* **Material for this task**:
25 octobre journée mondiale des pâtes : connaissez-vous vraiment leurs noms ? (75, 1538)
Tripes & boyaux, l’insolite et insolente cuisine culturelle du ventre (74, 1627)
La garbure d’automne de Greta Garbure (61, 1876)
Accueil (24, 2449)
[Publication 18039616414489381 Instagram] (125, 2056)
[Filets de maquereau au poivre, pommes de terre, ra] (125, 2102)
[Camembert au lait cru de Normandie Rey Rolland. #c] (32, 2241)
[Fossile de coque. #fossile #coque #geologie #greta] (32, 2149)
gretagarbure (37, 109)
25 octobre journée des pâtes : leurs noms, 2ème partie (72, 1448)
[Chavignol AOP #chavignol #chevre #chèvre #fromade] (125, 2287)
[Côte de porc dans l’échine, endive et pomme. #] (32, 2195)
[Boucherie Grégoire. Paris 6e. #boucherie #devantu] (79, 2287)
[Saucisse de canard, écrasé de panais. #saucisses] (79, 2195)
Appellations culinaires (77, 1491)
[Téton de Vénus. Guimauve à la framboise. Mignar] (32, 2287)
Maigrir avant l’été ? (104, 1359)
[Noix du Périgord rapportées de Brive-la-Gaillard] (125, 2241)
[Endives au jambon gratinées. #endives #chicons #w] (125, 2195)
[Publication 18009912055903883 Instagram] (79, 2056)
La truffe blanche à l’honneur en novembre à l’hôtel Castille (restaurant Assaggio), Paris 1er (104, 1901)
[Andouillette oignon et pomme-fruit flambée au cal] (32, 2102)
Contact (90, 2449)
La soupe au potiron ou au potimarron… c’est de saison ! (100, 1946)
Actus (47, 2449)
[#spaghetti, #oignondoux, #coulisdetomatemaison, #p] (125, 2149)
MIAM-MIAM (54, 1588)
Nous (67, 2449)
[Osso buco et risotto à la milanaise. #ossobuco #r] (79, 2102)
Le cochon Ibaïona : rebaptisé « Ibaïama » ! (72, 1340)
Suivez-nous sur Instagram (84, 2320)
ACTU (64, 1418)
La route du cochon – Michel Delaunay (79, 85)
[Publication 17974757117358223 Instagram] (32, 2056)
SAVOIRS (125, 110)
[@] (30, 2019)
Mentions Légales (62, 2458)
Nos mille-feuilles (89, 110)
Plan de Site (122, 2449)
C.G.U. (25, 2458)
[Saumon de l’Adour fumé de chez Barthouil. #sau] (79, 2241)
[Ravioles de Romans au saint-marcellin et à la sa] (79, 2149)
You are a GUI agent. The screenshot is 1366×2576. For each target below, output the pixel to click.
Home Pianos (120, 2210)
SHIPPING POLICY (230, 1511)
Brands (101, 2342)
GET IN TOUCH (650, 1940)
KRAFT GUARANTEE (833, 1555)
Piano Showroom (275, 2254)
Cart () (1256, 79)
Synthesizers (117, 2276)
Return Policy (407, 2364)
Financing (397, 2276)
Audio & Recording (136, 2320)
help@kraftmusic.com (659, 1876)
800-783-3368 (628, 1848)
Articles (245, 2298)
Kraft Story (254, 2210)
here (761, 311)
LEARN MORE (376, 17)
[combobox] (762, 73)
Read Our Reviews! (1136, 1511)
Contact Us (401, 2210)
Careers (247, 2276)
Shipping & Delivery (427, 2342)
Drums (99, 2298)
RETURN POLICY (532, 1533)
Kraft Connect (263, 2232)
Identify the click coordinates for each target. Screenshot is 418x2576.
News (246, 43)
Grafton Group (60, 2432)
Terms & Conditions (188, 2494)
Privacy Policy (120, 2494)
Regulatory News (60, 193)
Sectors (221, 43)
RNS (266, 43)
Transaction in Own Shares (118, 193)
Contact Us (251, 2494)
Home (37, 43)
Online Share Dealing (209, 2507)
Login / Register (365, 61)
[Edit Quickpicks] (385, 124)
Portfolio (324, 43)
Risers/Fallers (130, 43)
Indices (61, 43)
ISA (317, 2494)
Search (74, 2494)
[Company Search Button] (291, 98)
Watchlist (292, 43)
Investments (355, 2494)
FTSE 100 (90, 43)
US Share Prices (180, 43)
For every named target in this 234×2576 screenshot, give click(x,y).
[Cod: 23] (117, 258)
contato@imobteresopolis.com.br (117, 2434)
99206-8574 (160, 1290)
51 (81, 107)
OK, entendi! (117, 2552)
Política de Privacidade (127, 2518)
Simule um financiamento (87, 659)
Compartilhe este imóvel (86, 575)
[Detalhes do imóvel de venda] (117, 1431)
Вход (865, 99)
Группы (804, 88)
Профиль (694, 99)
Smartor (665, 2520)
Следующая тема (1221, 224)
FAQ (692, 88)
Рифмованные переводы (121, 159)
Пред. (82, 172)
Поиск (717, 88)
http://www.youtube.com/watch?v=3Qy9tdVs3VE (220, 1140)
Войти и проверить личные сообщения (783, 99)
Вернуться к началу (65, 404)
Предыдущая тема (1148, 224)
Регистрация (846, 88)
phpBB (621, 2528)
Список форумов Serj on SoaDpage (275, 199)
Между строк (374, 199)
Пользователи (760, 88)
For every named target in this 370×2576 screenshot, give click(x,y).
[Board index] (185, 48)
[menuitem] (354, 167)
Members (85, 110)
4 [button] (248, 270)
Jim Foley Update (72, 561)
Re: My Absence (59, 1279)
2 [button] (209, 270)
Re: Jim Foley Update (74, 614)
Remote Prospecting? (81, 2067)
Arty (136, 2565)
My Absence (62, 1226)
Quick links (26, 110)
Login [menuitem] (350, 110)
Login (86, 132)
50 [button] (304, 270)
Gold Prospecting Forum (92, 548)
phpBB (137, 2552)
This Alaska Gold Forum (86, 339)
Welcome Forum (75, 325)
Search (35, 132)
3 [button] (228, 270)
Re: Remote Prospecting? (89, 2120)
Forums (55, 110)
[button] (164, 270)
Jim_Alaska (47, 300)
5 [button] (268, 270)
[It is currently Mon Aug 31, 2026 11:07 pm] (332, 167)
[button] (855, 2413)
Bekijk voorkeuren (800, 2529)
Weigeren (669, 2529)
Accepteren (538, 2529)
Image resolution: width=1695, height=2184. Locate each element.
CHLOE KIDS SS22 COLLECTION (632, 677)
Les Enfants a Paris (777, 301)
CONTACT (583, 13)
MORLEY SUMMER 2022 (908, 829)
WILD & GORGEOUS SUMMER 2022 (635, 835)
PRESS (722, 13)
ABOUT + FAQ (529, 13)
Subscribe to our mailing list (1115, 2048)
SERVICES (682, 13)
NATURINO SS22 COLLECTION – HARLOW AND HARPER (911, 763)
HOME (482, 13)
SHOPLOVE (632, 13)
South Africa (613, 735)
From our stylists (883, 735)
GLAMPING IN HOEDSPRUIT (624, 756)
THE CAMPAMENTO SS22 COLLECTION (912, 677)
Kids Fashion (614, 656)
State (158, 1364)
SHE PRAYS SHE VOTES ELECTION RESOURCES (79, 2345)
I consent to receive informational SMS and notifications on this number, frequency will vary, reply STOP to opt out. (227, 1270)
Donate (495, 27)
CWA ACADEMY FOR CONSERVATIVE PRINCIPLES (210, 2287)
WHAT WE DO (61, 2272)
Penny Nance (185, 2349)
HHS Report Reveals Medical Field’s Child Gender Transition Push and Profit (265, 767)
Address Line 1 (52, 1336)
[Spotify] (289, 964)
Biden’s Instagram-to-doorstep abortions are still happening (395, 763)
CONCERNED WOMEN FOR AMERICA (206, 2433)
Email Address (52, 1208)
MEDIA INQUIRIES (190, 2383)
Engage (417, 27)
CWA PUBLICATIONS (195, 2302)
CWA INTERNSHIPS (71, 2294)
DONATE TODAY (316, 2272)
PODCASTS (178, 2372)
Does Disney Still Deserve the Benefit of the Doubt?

* **Directions for this task**:
Once you have read the records above, output each of them verbatim.

* **Result of the exercise**:
25 octobre journée mondiale des pâtes : connaissez-vous vraiment leurs noms ? (75, 1538)
Tripes & boyaux, l’insolite et insolente cuisine culturelle du ventre (74, 1627)
La garbure d’automne de Greta Garbure (61, 1876)
Accueil (24, 2449)
[Publication 18039616414489381 Instagram] (125, 2056)
[Filets de maquereau au poivre, pommes de terre, ra] (125, 2102)
[Camembert au lait cru de Normandie Rey Rolland. #c] (32, 2241)
[Fossile de coque. #fossile #coque #geologie #greta] (32, 2149)
gretagarbure (37, 109)
25 octobre journée des pâtes : leurs noms, 2ème partie (72, 1448)
[Chavignol AOP #chavignol #chevre #chèvre #fromade] (125, 2287)
[Côte de porc dans l’échine, endive et pomme. #] (32, 2195)
[Boucherie Grégoire. Paris 6e. #boucherie #devantu] (79, 2287)
[Saucisse de canard, écrasé de panais. #saucisses] (79, 2195)
Appellations culinaires (77, 1491)
[Téton de Vénus. Guimauve à la framboise. Mignar] (32, 2287)
Maigrir avant l’été ? (104, 1359)
[Noix du Périgord rapportées de Brive-la-Gaillard] (125, 2241)
[Endives au jambon gratinées. #endives #chicons #w] (125, 2195)
[Publication 18009912055903883 Instagram] (79, 2056)
La truffe blanche à l’honneur en novembre à l’hôtel Castille (restaurant Assaggio), Paris 1er (104, 1901)
[Andouillette oignon et pomme-fruit flambée au cal] (32, 2102)
Contact (90, 2449)
La soupe au potiron ou au potimarron… c’est de saison ! (100, 1946)
Actus (47, 2449)
[#spaghetti, #oignondoux, #coulisdetomatemaison, #p] (125, 2149)
MIAM-MIAM (54, 1588)
Nous (67, 2449)
[Osso buco et risotto à la milanaise. #ossobuco #r] (79, 2102)
Le cochon Ibaïona : rebaptisé « Ibaïama » ! (72, 1340)
Suivez-nous sur Instagram (84, 2320)
ACTU (64, 1418)
La route du cochon – Michel Delaunay (79, 85)
[Publication 17974757117358223 Instagram] (32, 2056)
SAVOIRS (125, 110)
[@] (30, 2019)
Mentions Légales (62, 2458)
Nos mille-feuilles (89, 110)
Plan de Site (122, 2449)
C.G.U. (25, 2458)
[Saumon de l’Adour fumé de chez Barthouil. #sau] (79, 2241)
[Ravioles de Romans au saint-marcellin et à la sa] (79, 2149)
You are a GUI agent. The screenshot is 1366×2576. For each target below, output the pixel to click.
Home Pianos (120, 2210)
SHIPPING POLICY (230, 1511)
Brands (101, 2342)
GET IN TOUCH (650, 1940)
KRAFT GUARANTEE (833, 1555)
Piano Showroom (275, 2254)
Cart () (1256, 79)
Synthesizers (117, 2276)
Return Policy (407, 2364)
Financing (397, 2276)
Audio & Recording (136, 2320)
help@kraftmusic.com (659, 1876)
800-783-3368 (628, 1848)
Articles (245, 2298)
Kraft Story (254, 2210)
here (761, 311)
LEARN MORE (376, 17)
[combobox] (762, 73)
Read Our Reviews! (1136, 1511)
Contact Us (401, 2210)
Careers (247, 2276)
Shipping & Delivery (427, 2342)
Drums (99, 2298)
RETURN POLICY (532, 1533)
Kraft Connect (263, 2232)
Identify the click coordinates for each target. Screenshot is 418x2576.
News (246, 43)
Grafton Group (60, 2432)
Terms & Conditions (188, 2494)
Privacy Policy (120, 2494)
Regulatory News (60, 193)
Sectors (221, 43)
RNS (266, 43)
Transaction in Own Shares (118, 193)
Contact Us (251, 2494)
Home (37, 43)
Online Share Dealing (209, 2507)
Login / Register (365, 61)
[Edit Quickpicks] (385, 124)
Portfolio (324, 43)
Risers/Fallers (130, 43)
Indices (61, 43)
ISA (317, 2494)
Search (74, 2494)
[Company Search Button] (291, 98)
Watchlist (292, 43)
Investments (355, 2494)
FTSE 100 (90, 43)
US Share Prices (180, 43)
For every named target in this 234×2576 screenshot, give click(x,y).
[Cod: 23] (117, 258)
contato@imobteresopolis.com.br (117, 2434)
99206-8574 (160, 1290)
51 (81, 107)
OK, entendi! (117, 2552)
Política de Privacidade (127, 2518)
Simule um financiamento (87, 659)
Compartilhe este imóvel (86, 575)
[Detalhes do imóvel de venda] (117, 1431)
Вход (865, 99)
Группы (804, 88)
Профиль (694, 99)
Smartor (665, 2520)
Следующая тема (1221, 224)
FAQ (692, 88)
Рифмованные переводы (121, 159)
Пред. (82, 172)
Поиск (717, 88)
http://www.youtube.com/watch?v=3Qy9tdVs3VE (220, 1140)
Войти и проверить личные сообщения (783, 99)
Вернуться к началу (65, 404)
Предыдущая тема (1148, 224)
Регистрация (846, 88)
phpBB (621, 2528)
Список форумов Serj on SoaDpage (275, 199)
Между строк (374, 199)
Пользователи (760, 88)
For every named target in this 370×2576 screenshot, give click(x,y).
[Board index] (185, 48)
[menuitem] (354, 167)
Members (85, 110)
4 [button] (248, 270)
Jim Foley Update (72, 561)
Re: My Absence (59, 1279)
2 [button] (209, 270)
Re: Jim Foley Update (74, 614)
Remote Prospecting? (81, 2067)
Arty (136, 2565)
My Absence (62, 1226)
Quick links (26, 110)
Login [menuitem] (350, 110)
Login (86, 132)
50 [button] (304, 270)
Gold Prospecting Forum (92, 548)
phpBB (137, 2552)
This Alaska Gold Forum (86, 339)
Welcome Forum (75, 325)
Search (35, 132)
3 [button] (228, 270)
Re: Remote Prospecting? (89, 2120)
Forums (55, 110)
[button] (164, 270)
Jim_Alaska (47, 300)
5 [button] (268, 270)
[It is currently Mon Aug 31, 2026 11:07 pm] (332, 167)
[button] (855, 2413)
Bekijk voorkeuren (800, 2529)
Weigeren (669, 2529)
Accepteren (538, 2529)
Image resolution: width=1695, height=2184. Locate each element.
CHLOE KIDS SS22 COLLECTION (632, 677)
Les Enfants a Paris (777, 301)
CONTACT (583, 13)
MORLEY SUMMER 2022 (908, 829)
WILD & GORGEOUS SUMMER 2022 (635, 835)
PRESS (722, 13)
ABOUT + FAQ (529, 13)
Subscribe to our mailing list (1115, 2048)
SERVICES (682, 13)
NATURINO SS22 COLLECTION – HARLOW AND HARPER (911, 763)
HOME (482, 13)
SHOPLOVE (632, 13)
South Africa (613, 735)
From our stylists (883, 735)
GLAMPING IN HOEDSPRUIT (624, 756)
THE CAMPAMENTO SS22 COLLECTION (912, 677)
Kids Fashion (614, 656)
State (158, 1364)
SHE PRAYS SHE VOTES ELECTION RESOURCES (79, 2345)
I consent to receive informational SMS and notifications on this number, frequency will vary, reply STOP to opt out. (227, 1270)
Donate (495, 27)
CWA ACADEMY FOR CONSERVATIVE PRINCIPLES (210, 2287)
WHAT WE DO (61, 2272)
Penny Nance (185, 2349)
HHS Report Reveals Medical Field’s Child Gender Transition Push and Profit (265, 767)
Address Line 1 (52, 1336)
[Spotify] (289, 964)
Biden’s Instagram-to-doorstep abortions are still happening (395, 763)
CONCERNED WOMEN FOR AMERICA (206, 2433)
Email Address (52, 1208)
MEDIA INQUIRIES (190, 2383)
Engage (417, 27)
CWA PUBLICATIONS (195, 2302)
CWA INTERNSHIPS (71, 2294)
DONATE TODAY (316, 2272)
PODCASTS (178, 2372)
Does Disney Still Deserve the Benefit of the Doubt?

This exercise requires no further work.